AfricaHealthNews

WHO endorses protocol for virus herbal medicine trials

The move is intended to help empower and develop a critical technical capacity among scientists in Africa to conduct sound clinical trials which will ensure the quality, safety and efficacy of traditional medicines

The World Health Organization (WHO) has endorsed a protocol for testing African herbal medicines as potential treatments for the coronavirus and other rampant diseases.

A 25-member regional expert advisory committee on traditional medicine for COVID-19 has been tasked with supporting countries to enhance research and development of traditional medicine-based therapies against the virus.

The committee will also provide guidance on the implementation of the approved protocols to generate scientific evidence on the quality, safety and efficacy of herbal medicines for COVID-19.

The committee members are from research institutions, national regulatory authorities, traditional medicine programmes, public health departments, academia, medical and pharmacy professions and civil society organisations of member states.

“The adoption of the technical documents will ensure that universally acceptable clinical evidence of the efficacy of herbal medicines for the treatment of COVID-19 is generated without compromising the safety of participants,” said Professor Motlalepula Gilbert Matsabisa, the expert committee chairman. 

Immediate use

He said the generic clinical trial protocol will be used immediately by scientists in the region to ensure that people can benefit from the potential of traditional medicine in dealing with the ongoing pandemic.

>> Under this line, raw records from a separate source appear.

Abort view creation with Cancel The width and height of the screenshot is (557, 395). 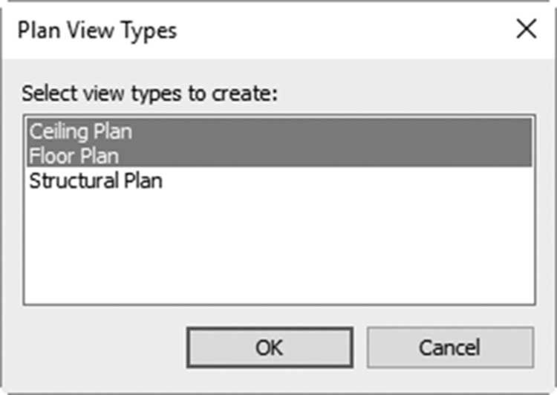click(450, 347)
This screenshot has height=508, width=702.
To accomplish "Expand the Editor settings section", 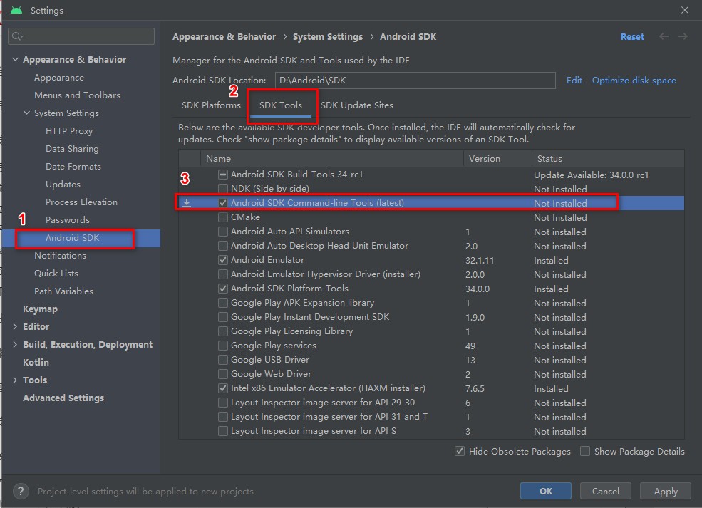I will pos(16,327).
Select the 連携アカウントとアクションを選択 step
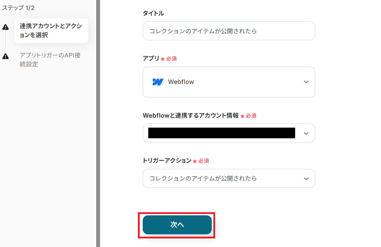381x247 pixels. [51, 31]
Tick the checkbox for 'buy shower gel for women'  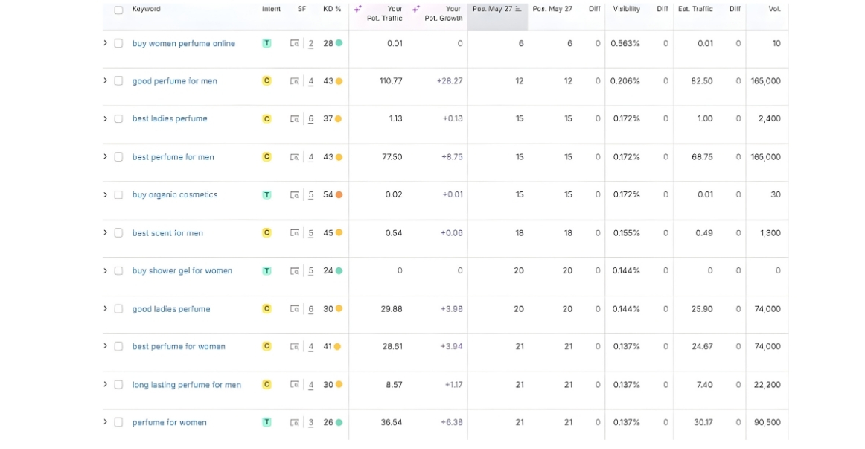point(118,271)
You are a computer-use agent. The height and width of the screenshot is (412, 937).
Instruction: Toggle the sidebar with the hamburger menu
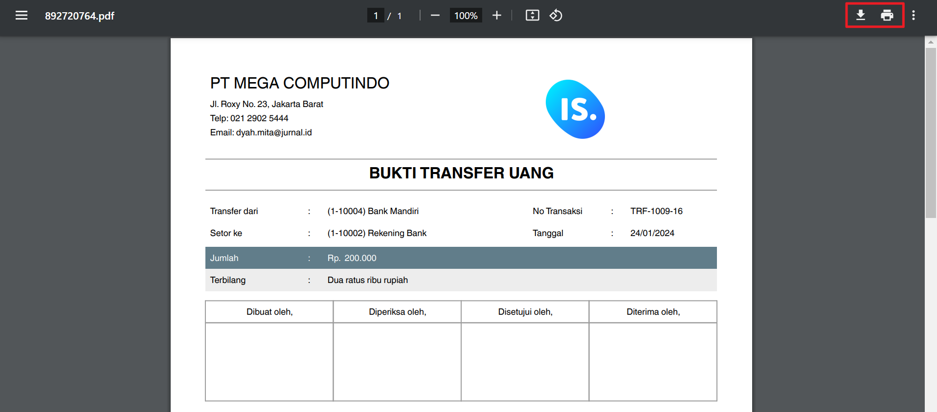tap(22, 16)
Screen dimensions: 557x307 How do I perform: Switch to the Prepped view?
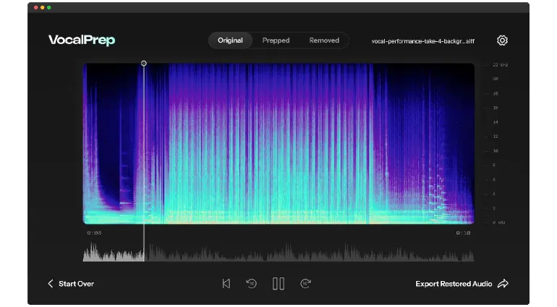point(276,40)
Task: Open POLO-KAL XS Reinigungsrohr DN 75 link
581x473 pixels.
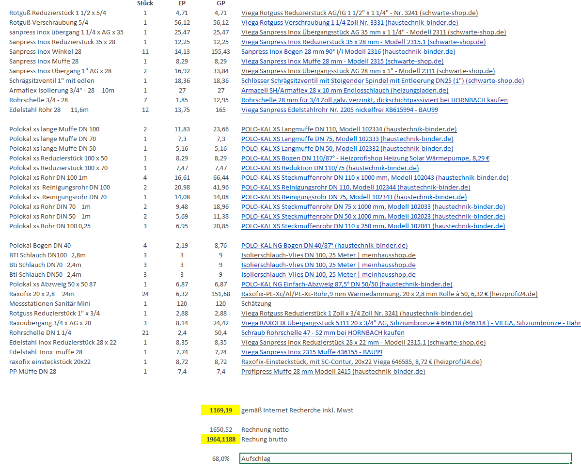Action: [354, 197]
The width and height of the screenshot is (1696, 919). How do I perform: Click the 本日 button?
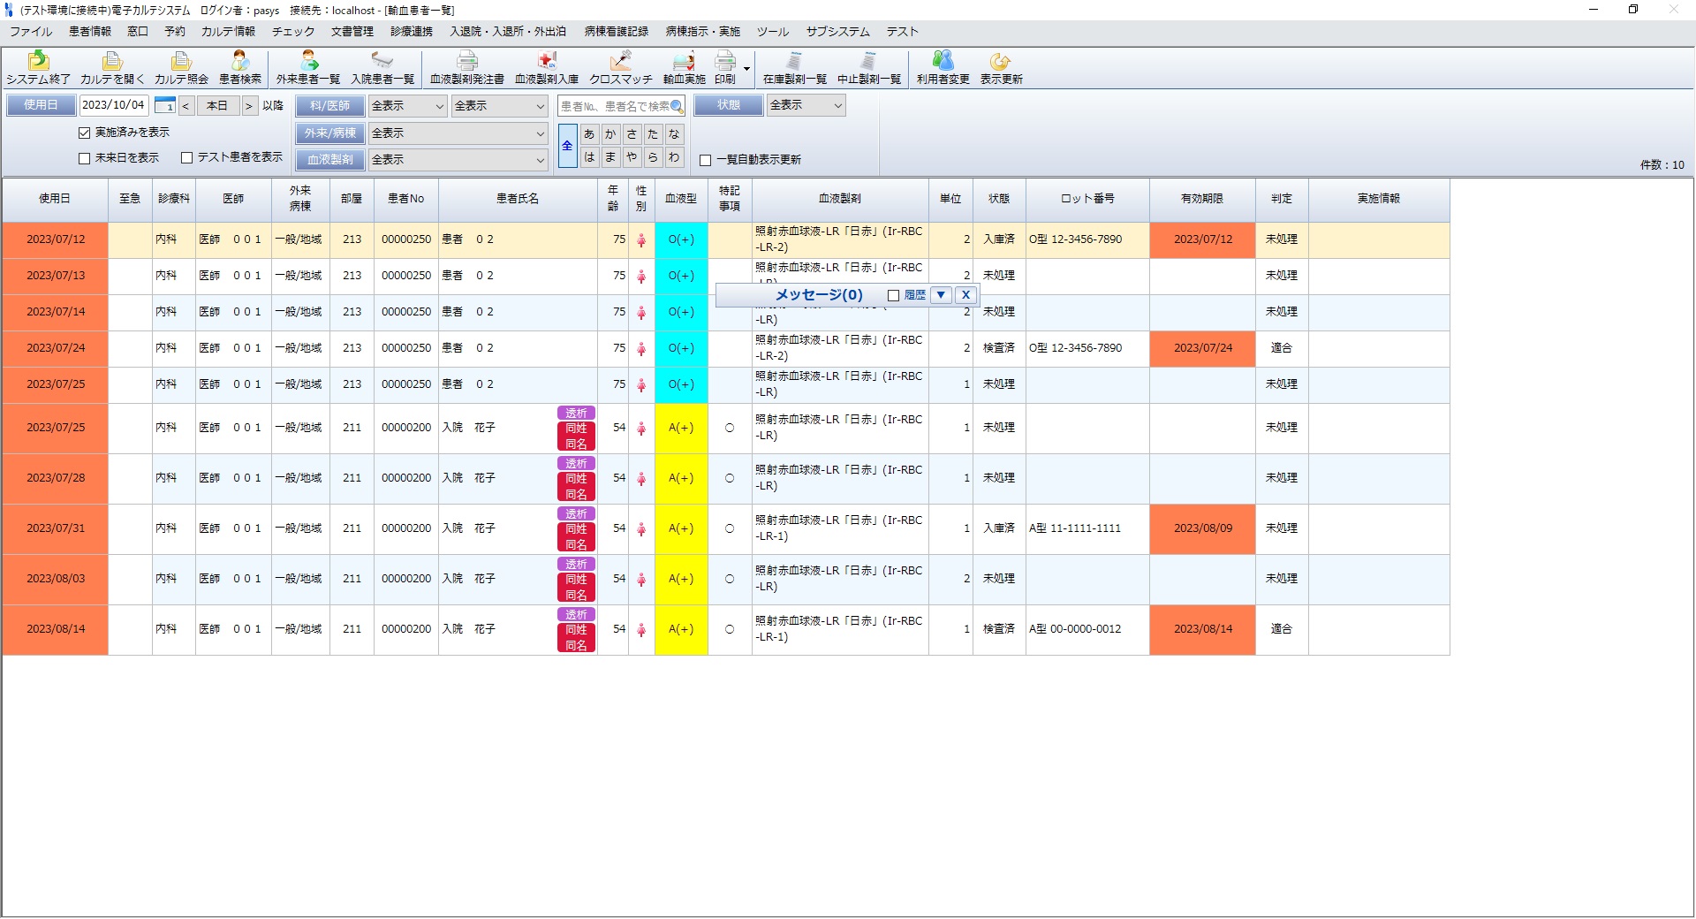pyautogui.click(x=217, y=106)
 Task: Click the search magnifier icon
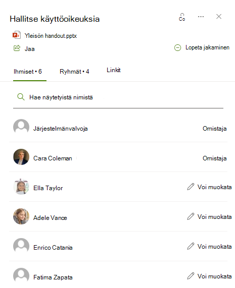coord(21,97)
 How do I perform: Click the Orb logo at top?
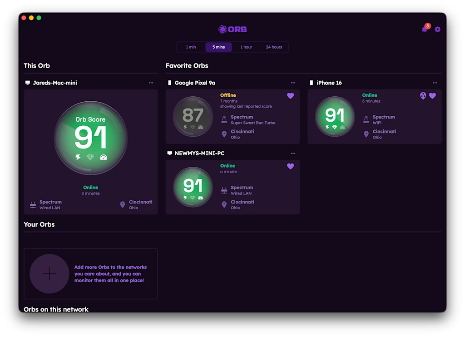pos(233,30)
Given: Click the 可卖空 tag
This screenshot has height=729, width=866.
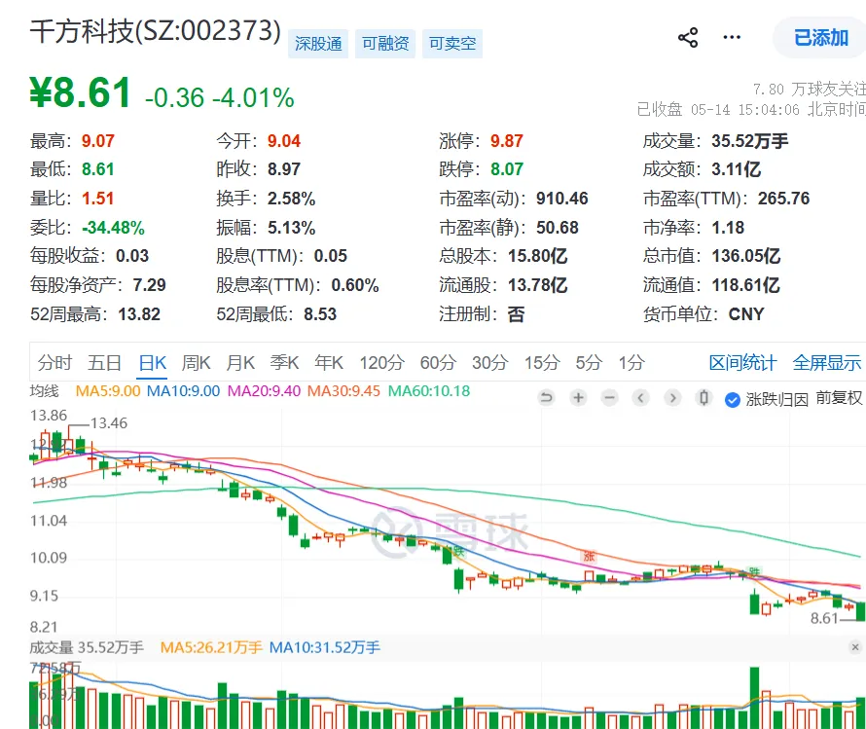Looking at the screenshot, I should pyautogui.click(x=452, y=44).
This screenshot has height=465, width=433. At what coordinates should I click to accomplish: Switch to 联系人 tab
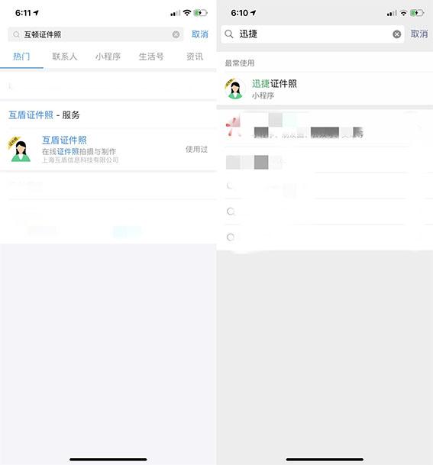65,57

The decision comes months after an attempt by the president of Madagascar to promote a drink based on artemisia, a plant with proven efficacy in treating malaria, was met with widespread scorn.

WHO experts and colleagues from two other organisations “endorsed a protocol for phase III clinical trials of herbal medicine for COVID-19 as well as a charter and terms of reference for the establishment of a data and safety monitoring board for herbal medicine clinical trials”, a statement from WHO said.

“Phase III clinical trials are pivotal in fully assessing the safety and efficacy of a new medical product,” it said.

Quick process

“If a traditional medicine product is found to be safe, efficacious and quality-assured, WHO will recommend [it] for a fast-tracked, large-scale local manufacturing,” said Prosper Tumusiime, a regional WHO director.

WHO’s partners are the Africa Centres for Disease Control and Prevention and the African Union Commission Department of Social Affairs.

“The onset of COVID-19, like the Ebola outbreak in West Africa, has highlighted the need for strengthened health systems and accelerated research and development programmes, including on traditional medicines,” Tumusiime said.

In May, WHO’s Africa director Matshidiso Moeti said African governments had committed in 2000 to take “traditional therapies” through the same clinical trials as other medication.

“I can understand the need, the drive to find something that can help,” Moeti said. “But we would very much like to encourage this scientific process in which the governments themselves made a commitment,” she said.

COVID-19 has raised the prospect of using traditional medicines to battle contemporary diseases. The WHO endorsement clearly encourages testing according to criteria similar to those used for molecules developed by laboratories in Asia, Europe or the Americas.